ルティに文句を言われそうだが、しばらくシーニャをおんぶしながら進むことにした。
「フニャ~……気持ちいいのだ」
「しばらくの辛抱だ」
「ムニャ……」
おんぶしてすぐに、シーニャは眠ってしまった。
これにはさすがのルティも怒ってしまう……そう思っていたが、様子が違う。
ルティは明らかに嬉しそうにしていて、さっきからそわそわしている。
「な、何だ? ルティ、落ち着かないようだが……?」
「この熱さはもしかしたら、もしかしますよ~? そう考えたら、気分が良くなっちゃいまして!」
何にしても、元気が余っているのはルティだけのようだ。
◇◇
迷うことのない道を下って行くと、あちこちで水蒸気が噴き上がる。
ルティの故郷とはまた別の熱さがあって、早くも汗が止まらない。
『おや、珍しい。間欠泉に気付いて来るなんて何年ぶりかな』
坂を進むとすぐに村の入り口があって、至る所にお湯が溜まっている窪みが見えている。
そこでは樽を持ってお湯を汲んでいる、村人の姿があった。
おれたちに気付いたのか、声を上げている。
見たところ他に村人の姿は無く、初老の彼だけがおれたちを出迎えてくれるようだ。
「ここが間欠泉の村で間違いないか?」
「その通り、ファレワル村だよ。……見たところ、旅の途中のようだが」
「村や町があると聞いてここまで来た。この先に町が?」
「あぁ、あるとも。目的はその町に行くことかい?」
「そうだ。そこに行きたい」
「……なるほど。力を試しに行く冒険者ということかな」
どうやら予想通り、力を持つ者がいる町が先の方にあるらしい。
そしてそこを目指すおれのことを、冒険者として認めたようだ。
カウム樹洞の道しるべで危険と書かれていたが、間欠泉だけのことでは無かった。
この感じでは案内してくれそうだが、シーニャとフィーサが眠っているのはどうするべきか。

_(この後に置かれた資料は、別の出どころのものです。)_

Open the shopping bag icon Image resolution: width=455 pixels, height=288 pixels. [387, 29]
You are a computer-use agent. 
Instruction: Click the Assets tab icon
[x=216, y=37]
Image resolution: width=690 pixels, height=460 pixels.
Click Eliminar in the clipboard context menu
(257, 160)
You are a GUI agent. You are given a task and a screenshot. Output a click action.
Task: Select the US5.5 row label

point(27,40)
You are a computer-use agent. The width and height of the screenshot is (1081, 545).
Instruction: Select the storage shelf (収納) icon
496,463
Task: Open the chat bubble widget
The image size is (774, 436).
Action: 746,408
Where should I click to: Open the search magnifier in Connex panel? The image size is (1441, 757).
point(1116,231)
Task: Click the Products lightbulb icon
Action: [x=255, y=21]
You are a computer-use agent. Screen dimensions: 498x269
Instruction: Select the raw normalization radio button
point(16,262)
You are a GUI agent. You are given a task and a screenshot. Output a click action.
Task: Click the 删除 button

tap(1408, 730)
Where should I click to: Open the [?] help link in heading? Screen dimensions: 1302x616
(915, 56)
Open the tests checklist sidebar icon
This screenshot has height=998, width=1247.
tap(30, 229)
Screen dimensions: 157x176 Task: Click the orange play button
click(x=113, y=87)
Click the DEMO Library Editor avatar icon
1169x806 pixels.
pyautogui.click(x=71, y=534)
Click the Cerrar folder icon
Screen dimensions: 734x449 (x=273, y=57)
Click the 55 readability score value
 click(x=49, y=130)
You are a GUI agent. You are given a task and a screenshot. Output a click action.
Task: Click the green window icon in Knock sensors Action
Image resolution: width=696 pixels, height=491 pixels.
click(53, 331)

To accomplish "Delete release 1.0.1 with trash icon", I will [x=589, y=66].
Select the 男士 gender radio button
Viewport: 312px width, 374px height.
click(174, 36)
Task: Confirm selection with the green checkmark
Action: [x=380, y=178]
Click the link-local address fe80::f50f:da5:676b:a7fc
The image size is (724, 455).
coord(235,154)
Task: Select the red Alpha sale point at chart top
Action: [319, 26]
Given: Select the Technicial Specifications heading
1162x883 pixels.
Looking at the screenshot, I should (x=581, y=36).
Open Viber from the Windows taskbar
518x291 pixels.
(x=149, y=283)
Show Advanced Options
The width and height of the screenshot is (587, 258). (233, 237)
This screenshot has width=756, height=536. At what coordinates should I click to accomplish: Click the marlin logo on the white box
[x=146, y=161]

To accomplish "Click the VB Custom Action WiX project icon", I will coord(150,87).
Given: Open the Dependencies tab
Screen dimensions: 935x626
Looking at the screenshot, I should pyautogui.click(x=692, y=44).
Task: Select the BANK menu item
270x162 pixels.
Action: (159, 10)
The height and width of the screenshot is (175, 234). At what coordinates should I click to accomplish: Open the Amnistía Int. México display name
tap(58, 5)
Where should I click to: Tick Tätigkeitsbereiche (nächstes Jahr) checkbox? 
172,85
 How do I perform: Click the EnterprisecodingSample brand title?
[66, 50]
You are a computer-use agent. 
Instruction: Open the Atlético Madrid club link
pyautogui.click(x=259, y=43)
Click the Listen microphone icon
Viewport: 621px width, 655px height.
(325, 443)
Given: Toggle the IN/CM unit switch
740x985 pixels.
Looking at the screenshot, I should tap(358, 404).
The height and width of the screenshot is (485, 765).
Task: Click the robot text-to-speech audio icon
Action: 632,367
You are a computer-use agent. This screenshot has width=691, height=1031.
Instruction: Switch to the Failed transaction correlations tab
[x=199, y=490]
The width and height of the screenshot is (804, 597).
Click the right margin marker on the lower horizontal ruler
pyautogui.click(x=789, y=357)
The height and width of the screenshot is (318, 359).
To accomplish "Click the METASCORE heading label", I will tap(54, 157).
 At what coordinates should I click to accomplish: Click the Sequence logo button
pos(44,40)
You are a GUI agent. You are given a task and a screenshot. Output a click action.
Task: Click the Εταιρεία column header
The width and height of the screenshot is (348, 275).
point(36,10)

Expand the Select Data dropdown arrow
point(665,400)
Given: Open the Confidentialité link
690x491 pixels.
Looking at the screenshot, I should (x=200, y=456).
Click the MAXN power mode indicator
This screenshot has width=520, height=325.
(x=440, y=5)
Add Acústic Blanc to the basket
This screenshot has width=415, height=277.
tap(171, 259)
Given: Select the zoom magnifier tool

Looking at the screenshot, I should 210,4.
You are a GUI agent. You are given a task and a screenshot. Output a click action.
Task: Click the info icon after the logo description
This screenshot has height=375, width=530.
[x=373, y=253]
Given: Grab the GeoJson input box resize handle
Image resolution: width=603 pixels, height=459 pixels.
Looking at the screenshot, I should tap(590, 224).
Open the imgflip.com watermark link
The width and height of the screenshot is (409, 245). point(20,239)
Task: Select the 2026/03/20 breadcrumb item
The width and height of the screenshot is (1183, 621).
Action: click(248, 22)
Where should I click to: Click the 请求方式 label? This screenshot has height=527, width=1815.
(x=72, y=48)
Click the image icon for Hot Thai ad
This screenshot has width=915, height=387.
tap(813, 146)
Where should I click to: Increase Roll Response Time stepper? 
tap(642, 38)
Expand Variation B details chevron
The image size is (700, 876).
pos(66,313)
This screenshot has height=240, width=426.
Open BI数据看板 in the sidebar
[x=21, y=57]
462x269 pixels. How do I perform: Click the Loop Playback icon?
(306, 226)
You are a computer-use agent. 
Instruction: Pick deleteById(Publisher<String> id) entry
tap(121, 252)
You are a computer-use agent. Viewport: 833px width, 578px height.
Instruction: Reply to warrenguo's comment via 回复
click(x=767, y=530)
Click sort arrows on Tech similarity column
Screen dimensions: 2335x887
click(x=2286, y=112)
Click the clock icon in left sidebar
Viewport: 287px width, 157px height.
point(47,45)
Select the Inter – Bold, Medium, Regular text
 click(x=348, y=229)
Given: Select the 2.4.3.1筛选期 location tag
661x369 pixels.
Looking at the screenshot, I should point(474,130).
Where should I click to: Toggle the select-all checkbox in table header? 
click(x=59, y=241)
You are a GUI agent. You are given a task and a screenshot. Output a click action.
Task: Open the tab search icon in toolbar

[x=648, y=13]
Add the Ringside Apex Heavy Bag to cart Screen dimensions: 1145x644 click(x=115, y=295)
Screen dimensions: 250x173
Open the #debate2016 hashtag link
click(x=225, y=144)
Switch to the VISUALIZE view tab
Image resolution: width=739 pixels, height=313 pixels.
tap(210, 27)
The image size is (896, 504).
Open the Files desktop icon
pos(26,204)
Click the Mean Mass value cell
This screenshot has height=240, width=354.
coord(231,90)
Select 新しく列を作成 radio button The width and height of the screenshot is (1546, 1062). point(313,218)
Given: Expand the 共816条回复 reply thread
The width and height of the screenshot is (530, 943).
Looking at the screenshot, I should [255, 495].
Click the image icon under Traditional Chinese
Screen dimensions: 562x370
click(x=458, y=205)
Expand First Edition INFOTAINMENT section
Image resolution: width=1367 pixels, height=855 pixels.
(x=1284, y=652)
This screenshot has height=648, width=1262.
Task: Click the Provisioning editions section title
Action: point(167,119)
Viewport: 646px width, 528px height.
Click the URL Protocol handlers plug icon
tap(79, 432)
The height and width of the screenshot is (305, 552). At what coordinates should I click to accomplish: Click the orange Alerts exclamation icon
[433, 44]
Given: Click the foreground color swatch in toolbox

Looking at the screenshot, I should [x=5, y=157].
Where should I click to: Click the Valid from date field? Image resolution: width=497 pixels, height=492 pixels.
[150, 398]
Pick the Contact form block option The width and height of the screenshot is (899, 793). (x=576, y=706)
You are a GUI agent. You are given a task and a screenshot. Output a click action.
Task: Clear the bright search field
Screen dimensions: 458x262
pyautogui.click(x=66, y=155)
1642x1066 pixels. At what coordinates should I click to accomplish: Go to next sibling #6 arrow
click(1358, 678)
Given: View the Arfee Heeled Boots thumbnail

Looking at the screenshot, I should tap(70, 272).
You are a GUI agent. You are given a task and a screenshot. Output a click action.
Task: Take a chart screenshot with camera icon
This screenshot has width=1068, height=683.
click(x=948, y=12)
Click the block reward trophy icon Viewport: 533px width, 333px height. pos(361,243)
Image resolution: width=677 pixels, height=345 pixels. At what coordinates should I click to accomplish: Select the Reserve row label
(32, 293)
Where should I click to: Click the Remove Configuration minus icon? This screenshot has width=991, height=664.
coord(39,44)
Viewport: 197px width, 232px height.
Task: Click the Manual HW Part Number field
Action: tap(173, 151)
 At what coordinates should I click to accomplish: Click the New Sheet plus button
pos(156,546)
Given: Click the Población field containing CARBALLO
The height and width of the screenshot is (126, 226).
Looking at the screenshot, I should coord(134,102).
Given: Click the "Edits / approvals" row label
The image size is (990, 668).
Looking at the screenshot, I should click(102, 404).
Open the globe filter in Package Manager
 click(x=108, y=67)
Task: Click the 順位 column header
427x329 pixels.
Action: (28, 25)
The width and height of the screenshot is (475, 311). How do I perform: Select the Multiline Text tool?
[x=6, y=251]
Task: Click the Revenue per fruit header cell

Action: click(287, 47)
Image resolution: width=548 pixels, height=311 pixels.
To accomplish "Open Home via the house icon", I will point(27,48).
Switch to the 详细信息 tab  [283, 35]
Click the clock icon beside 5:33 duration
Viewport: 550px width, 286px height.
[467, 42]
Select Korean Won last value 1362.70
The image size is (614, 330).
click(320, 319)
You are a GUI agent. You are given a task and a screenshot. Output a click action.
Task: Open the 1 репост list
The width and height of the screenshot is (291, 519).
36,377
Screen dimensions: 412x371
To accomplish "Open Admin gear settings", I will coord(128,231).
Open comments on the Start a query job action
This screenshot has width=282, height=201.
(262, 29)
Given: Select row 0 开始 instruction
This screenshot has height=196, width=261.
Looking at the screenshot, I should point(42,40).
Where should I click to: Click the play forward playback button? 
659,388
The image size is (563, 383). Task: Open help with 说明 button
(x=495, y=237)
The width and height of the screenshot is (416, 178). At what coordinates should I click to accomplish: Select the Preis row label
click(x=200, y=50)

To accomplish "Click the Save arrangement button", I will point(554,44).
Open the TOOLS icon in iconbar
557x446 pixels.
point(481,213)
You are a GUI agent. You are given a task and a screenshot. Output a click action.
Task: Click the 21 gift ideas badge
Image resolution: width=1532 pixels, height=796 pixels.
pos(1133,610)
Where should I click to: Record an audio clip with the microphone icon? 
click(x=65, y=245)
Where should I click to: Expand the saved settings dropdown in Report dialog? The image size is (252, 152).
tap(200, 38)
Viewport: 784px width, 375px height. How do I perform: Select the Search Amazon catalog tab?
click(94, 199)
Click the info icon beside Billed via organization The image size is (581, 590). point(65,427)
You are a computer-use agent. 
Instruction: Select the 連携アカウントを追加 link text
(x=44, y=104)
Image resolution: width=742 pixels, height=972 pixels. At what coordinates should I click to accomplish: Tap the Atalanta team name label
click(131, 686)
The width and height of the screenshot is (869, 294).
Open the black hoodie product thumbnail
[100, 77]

『おおおお~! す、すごいっ! すごいですよ、これは!!』
さっきまで傍にいたルティが、いつの間にか樽の所に移動している。
樽に夢中なのか、興奮して騒いでいるようだ。
「すまない、おれのツレが……」
「赤毛のドワーフということは、ロキュンテからかな?」
「――! 火山渓谷の町を知っているのか?」
「ここにもドワーフがいてね」
まさかと思うが、そいつと戦えとかじゃないよな。
ここは態度を柔らかくして、下手に出て様子を見るか。
「そのドワーフを、紹介して頂いてもよろしいですか?」
「構わないよ。あぁ、ドワーフの他にも人間が一緒に来ているから、彼女に話しかけるといい」
「人間と行動を共に? それは珍しいですね」
「それでは村の中を案内しようか。あの町に行くのなら、我が村の温泉に浸かってもらわなければならないからね」
「は、はぁ……?」
何か含みを持たせている気がするが、この先の町に何かあるのだろうか。
疑問に思いつつ、興奮しまくりのルティに近づくと、未だ興奮冷めやらぬ状態のようだ。
「全く……、何をそんなに騒いでいるんだ?」
「樽ですよっ! しばらく触れてもいない樽! 高熱に耐えられる樽をここでも見られるなんて、感動です!!」
「そ、そうか」
樽一つでここまで喜んでいるとは、それで元気ならいいといえばいいのか。
仕方がないと思いながらルティを見守っていると、意外すぎる人から声がかかった。
『あらあら、ルティシアは相変わらずの樽好きなのね。元気そうにしてて安心だけど。そう思いますよね、アックさん?』
『――ル、ルシナさん!?』
『はえぇぇ!? お母さまがどうしてここに~!?』
ドワーフと一緒の人間はルシナさんだった。
――ということは、ルティの親父さんもここに来ているということか。
一体どうやってここまで来たのか、色々謎すぎる。